- [Conjunto de exercícios]:
1) Cite textualmente o trecho do excerto selecionado que vai desde "25.     Não obstante, o" até "privilégio do agricultor.", inclusive.
2) Imprima sem qualquer alteração os registos desde a linha que contém "standards (344, 1484)" até ao fim dos registos, com ambas as extremidades incluídas, e deixe as imagens fora da resposta.

- [Excerto selecionado]:

------------------------------------

24.     O mesmo acontece no caso de uma associação de titulares ser, por sua vez, sócia de uma sociedade por quotas que tem por fim a defesa dos direitos que resultam do privilégio do agricultor para os titulares de variedades vegetais. Com efeito, sempre que a associação, enquanto tal, seja constituída por titulares, a sociedade pode actuar também em seu nome, na condição de lhe ter sido conferido mandato expresso para o efeito. Trata‑se de uma fórmula susceptível de permitir que uma organização de titulares estabelecida num Estado‑Membro invoque, nesse país, os direitos de titulares estabelecidos noutro Estado‑Membro, que constituíram uma organização com o fim de proteger os seus direitos de forma colectiva.

25.     Não obstante, o respeito destes requisitos impede que uma organização de titulares na acepção do artigo 3.°, n.° 2, do Regulamento n.° 1768/95 exerça os direitos de pessoas que não sejam membros, o que é o caso daqueles que, não tendo qualquer vínculo societário com a Saatgut‑Treuhandverwaltungs, lhe conferiram mandato para, mediante remuneração, invocar os seus direitos relativos ao privilégio do agricultor.

------------------------------------

- [Registos fornecidos]:

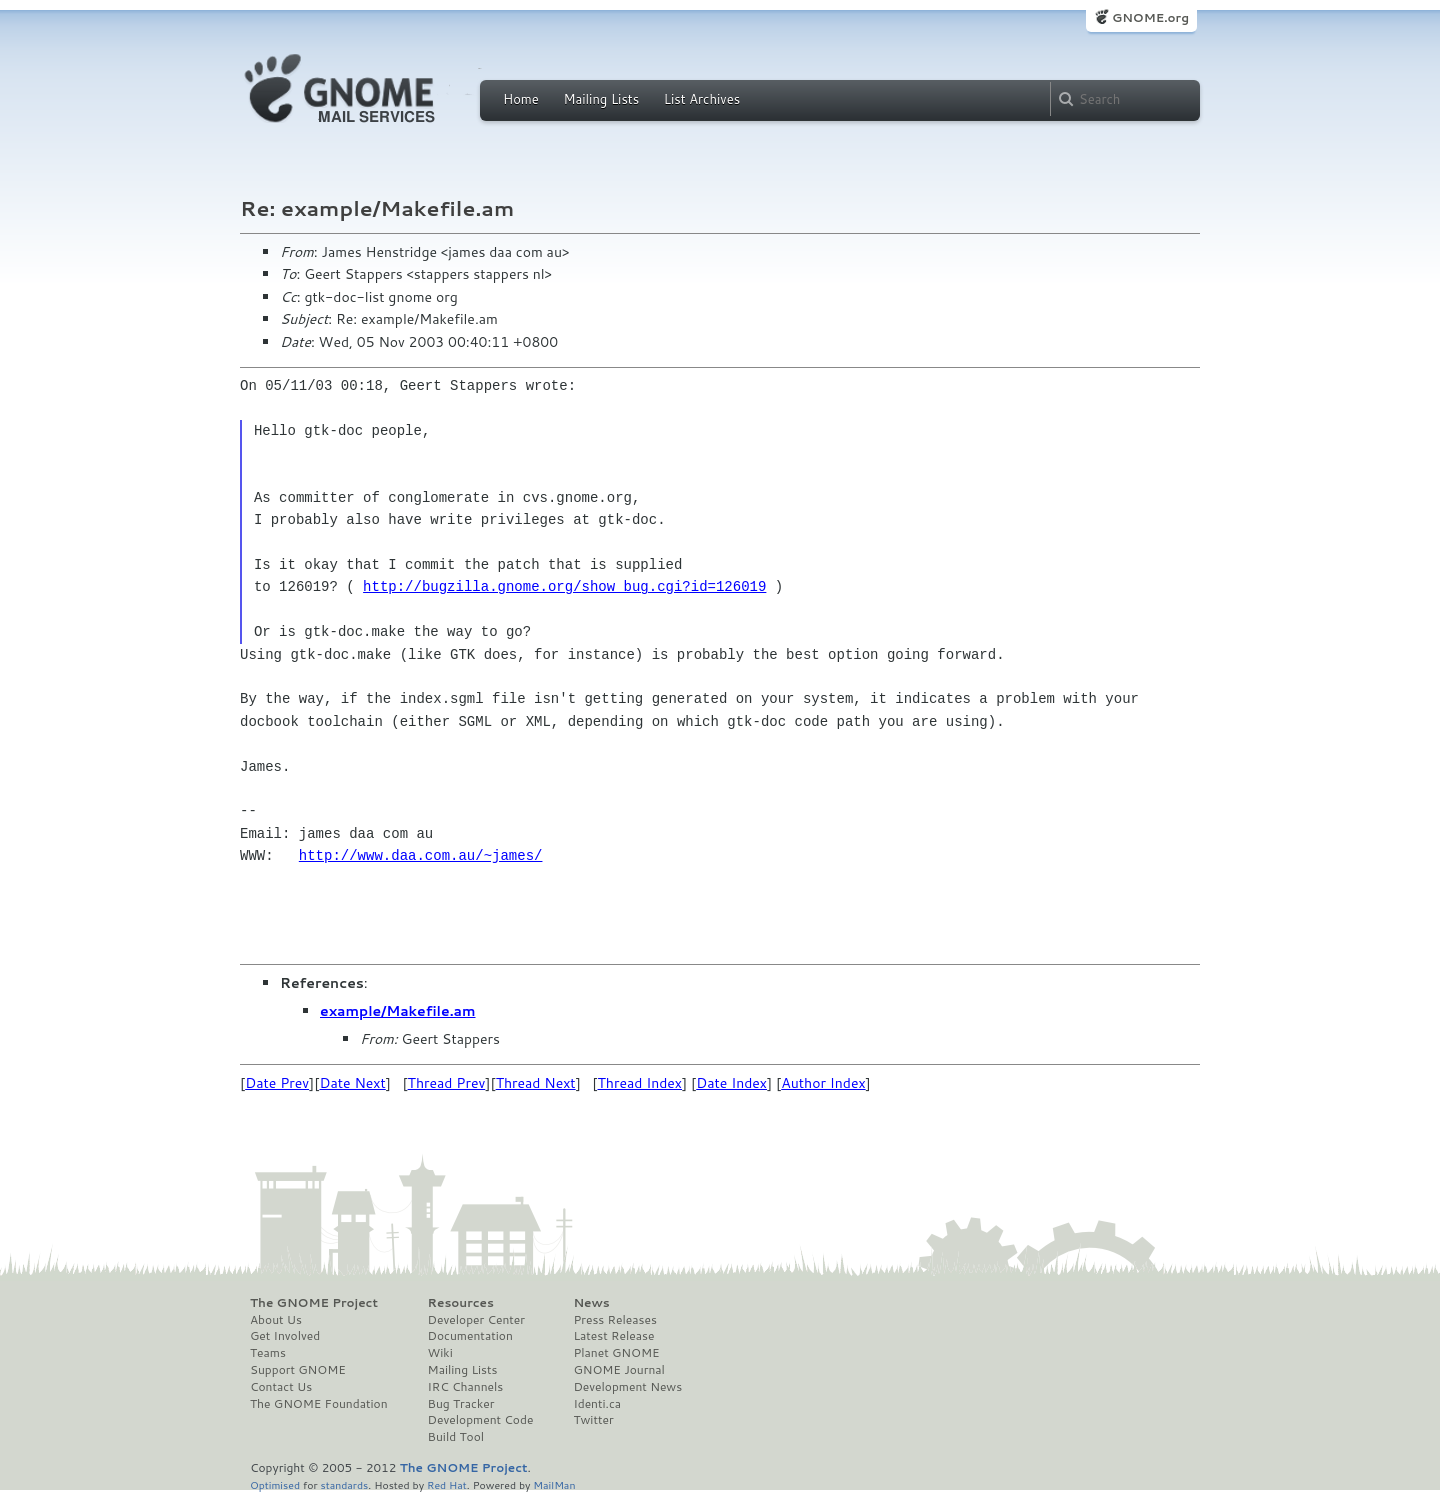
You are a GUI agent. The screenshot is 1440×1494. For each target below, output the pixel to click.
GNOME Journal (619, 1370)
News (591, 1303)
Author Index (823, 1083)
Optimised (275, 1484)
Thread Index (640, 1083)
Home (521, 99)
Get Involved (285, 1336)
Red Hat (447, 1484)
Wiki (440, 1353)
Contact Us (281, 1387)
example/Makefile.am (398, 1011)
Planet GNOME (616, 1353)
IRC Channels (466, 1387)
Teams (268, 1353)
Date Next (352, 1083)
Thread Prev (447, 1083)
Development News (627, 1387)
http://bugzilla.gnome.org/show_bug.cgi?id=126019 (564, 586)
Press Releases (614, 1320)
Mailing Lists (601, 99)
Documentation (470, 1336)
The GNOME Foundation (319, 1404)
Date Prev (277, 1083)
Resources (461, 1303)
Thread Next (536, 1083)
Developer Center (476, 1320)
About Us (276, 1320)
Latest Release (613, 1336)
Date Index (731, 1083)
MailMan (554, 1484)
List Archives (702, 99)
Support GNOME (298, 1370)
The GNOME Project (314, 1303)
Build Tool (456, 1437)
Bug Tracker (461, 1404)
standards (344, 1484)
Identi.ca (597, 1404)
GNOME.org (1150, 17)
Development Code (481, 1420)
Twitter (593, 1420)
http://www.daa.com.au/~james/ (421, 855)
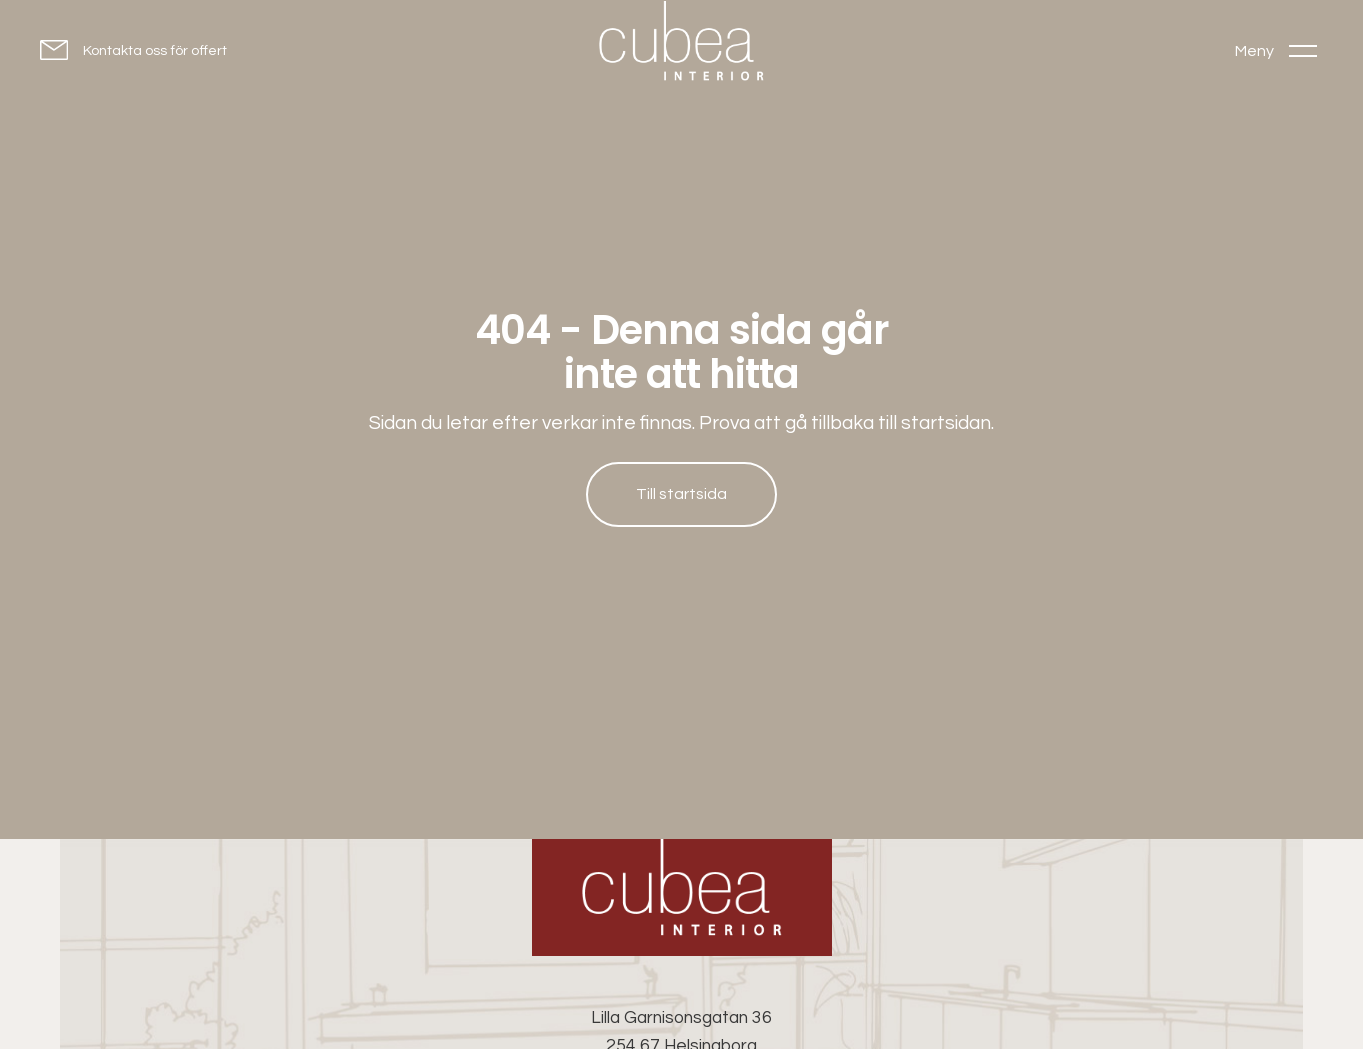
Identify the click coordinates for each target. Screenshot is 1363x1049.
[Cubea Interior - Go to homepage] (682, 897)
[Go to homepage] (682, 45)
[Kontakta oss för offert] (133, 49)
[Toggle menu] (1276, 50)
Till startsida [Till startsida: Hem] (681, 494)
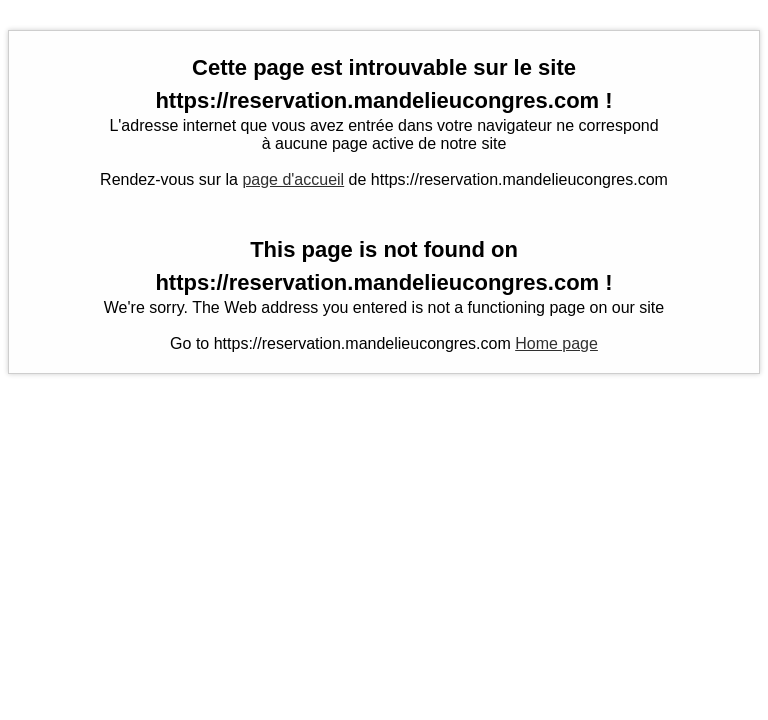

------------------------------------

- [Respostas por tarefa]:
1)
25.     Não obstante, o respeito destes requisitos impede que uma organização de titulares na acepção do artigo 3.°, n.° 2, do Regulamento n.° 1768/95 exerça os direitos de pessoas que não sejam membros, o que é o caso daqueles que, não tendo qualquer vínculo societário com a Saatgut‑Treuhandverwaltungs, lhe conferiram mandato para, mediante remuneração, invocar os seus direitos relativos ao privilégio do agricultor.

2)
standards (344, 1484)
Identi.ca (597, 1404)
GNOME.org (1150, 17)
Development Code (481, 1420)
Twitter (593, 1420)
http://www.daa.com.au/~james/ (421, 855)
Identify the click coordinates for each target. Screenshot is 1363x1049.
[Cubea Interior - Go to homepage] (682, 897)
[Go to homepage] (682, 45)
[Kontakta oss för offert] (133, 49)
[Toggle menu] (1276, 50)
Till startsida [Till startsida: Hem] (681, 494)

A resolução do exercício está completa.